Raid 1 is also known as “disk mirroring” where data is duplicated across (written to and read from) two disks.
1. Data on the logical RAID drive is protected from a single-disk failure.
2. A read request can be serviced by either of two disks and two read requests can be executed concurrently.
3. Even though both disks need to be updated for a write operation, the write can be executed concurrently on both disks.
Disadvantage: Because a block is mirrored on two disks, RAID1 uses only half the physical capacity of the RAID.
- What advantage does RAID2-6 have over RAID1?
- What disadvantage does RAID2-6 have when compared to RAID1? Hint: How is data retrieved when a disk is lost?
The advantage of RAID2-6 is that redundancy is obtained with only a single additional disk that maintains the stripe’s parity information. (unlike RAID1 which requires 2x the disks).
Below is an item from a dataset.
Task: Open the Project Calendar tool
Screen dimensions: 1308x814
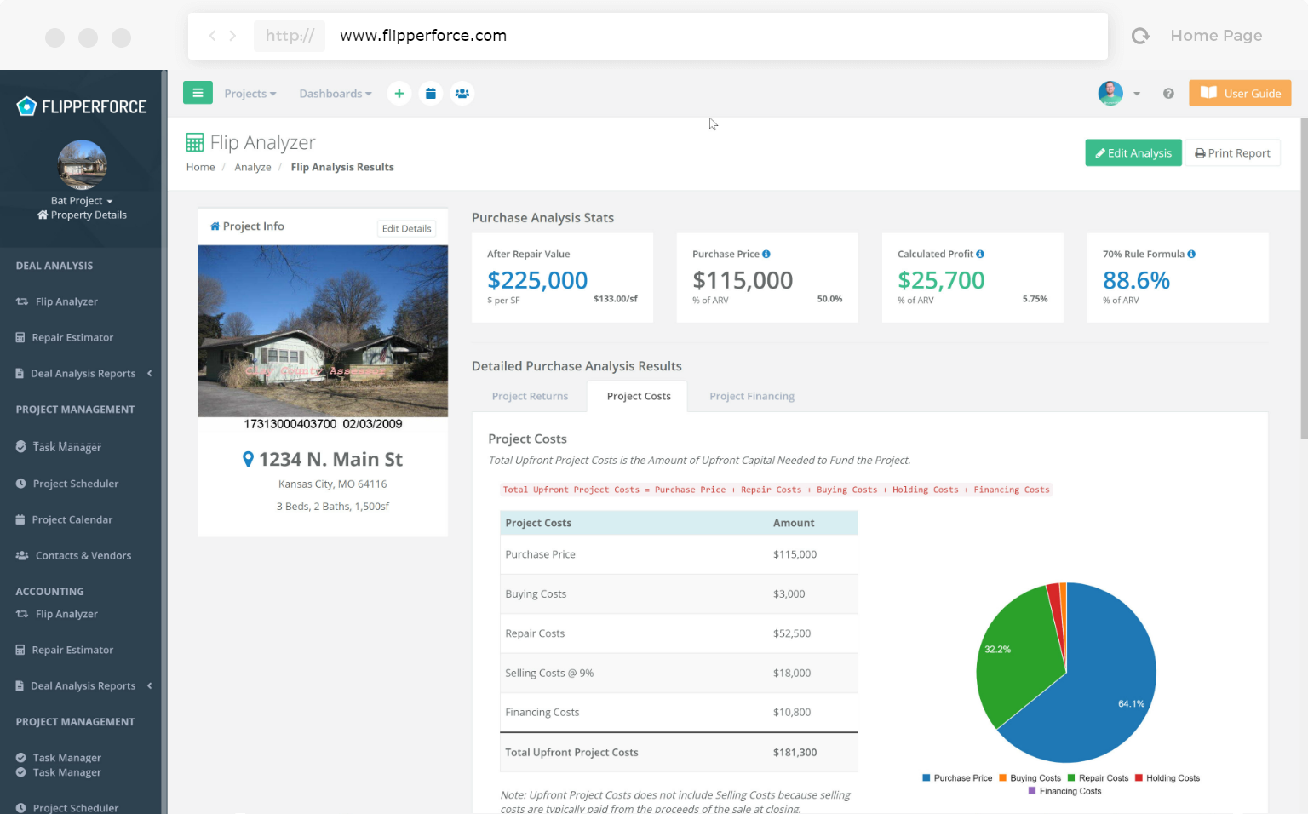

When RAID2-6 loses a data disk, the data must be reconstructed dynamically by reading from each of the remaining blocks in the missing block’s strip plus the parity block to reconstruct data from the missing disk. That is, N-1 block reads to reconstruct blocks from the missing disk.
Describe the purpose of the File Descriptor.
File descriptors are a resource created and managed by the operating system. File descriptors are a data structure created by system calls that create new files or open existing files. The file descriptor is used by system calls that manipulate the contents of a file i.e. read, write, seek, etc. The file descriptor maintains state information about the open file e.g. the stream index (position) of the next read or write operation on the open file.
- Describe the purpose of the File Allocation Table.
- Describe the purpose of the Unallocated Block List.
- The FAT is the data structure used to maintain the association between a file and the blocks allocated to storing the file’s contents including the ordering of the blocks.
- The UBL is the list (set) of blocks that are currently not allocated to any file. It is the file system’s free space.
- Describe the purpose of the ‘Inode’.
- What information is maintained in the FAT for Indexed Allocation with Inodes?
- How is inode overflow handled in the Linux filesystem?
- The Inode (Index Node or Index Block) is a disk block that maintains an ordered list of block numbers (addresses). The blocks in the list contain the file’s contents.
- The FAT contains the file name and block address of the file’s inode.
- When the size of the file exceeds the number of direct block addresses in the root inode, the root node maintains pointers to indirect address blocks which is a block containing file block addresses. Indirect address blocks can be nested like trees allowing for very large file sizes. See Slide 44 “Linux Nested Block Structure”.